Various law schools across the country – including the John Marshall Law School in Chicago and the Maurice A. Deane School of Law at Hofstra University – are being sued by a group of former students who allege that they misrepresented employment data.
About 15 law schools nationwide have been sued by more than 73 law school graduates over allegations that the schools falsely inflated graduate employment rates and salary statistics to recruit and retain students, writes Sophia Pearson and Phil Milford at Bloomberg.
Many believe that they are leaving the colleges with nothing but debt and scant employment prospects.
In a statement, David Anziska, an attorney for the plaintiffs, said:
“We believe that some in the legal academy have done a disservice to the profession and the nation by saddling tens of thousands of young lawyers with massive debt for a degree worth far less than advertised.”

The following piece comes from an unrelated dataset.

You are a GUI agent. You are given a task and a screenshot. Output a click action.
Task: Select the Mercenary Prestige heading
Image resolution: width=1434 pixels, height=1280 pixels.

This comes after the news that a full credit loan has passed $8,000 per year, with total outstanding student loan debt passing the $1 trillion mark, more than Americans owe in credit card debt.
Last year, the American Bar Association adopted two resolutions asking for more assistance for student loans and urging schools to provide more detailed employment data.
Many schools say that they are sticking to employment data guidelines set by the American Bar Association and the National Association for Law Placement.
Connie Mayer, Albany Law School’s interim president and dean, said:
“We have documentation that supports the accuracy of our data.
“Students are well aware of the realities of today’s economy and we believe the information we provide during the admission process does not mislead our applicants.”
The DePaul University law school in Chicago has been accused of engaging in “Enron- style” accounting techniques to manipulate its employment statistics, at the Cook County Circuit Court.
The plaintiffs say this is:
“Far from giving their graduates ‘a competitive edge,’ and placing them in good, secure, well-paying jobs.”
The university is being sued by eight former students.
“DePaul consigns the majority of them to years of indentured servitude, saddling them with tens of thousands of dollars in crushing, non-dischargeable debt that will literally take decades to pay off.”
Similar allegations were lodged against law schools across the country, including the Brooklyn Law School (78472MF) and Albany Law School of Union University in New York and the DePaul University law school and the Chicago-Kent College of Law at the Illinois Institute of Technology. Similar cases have been brought in California, Florida and New Jersey.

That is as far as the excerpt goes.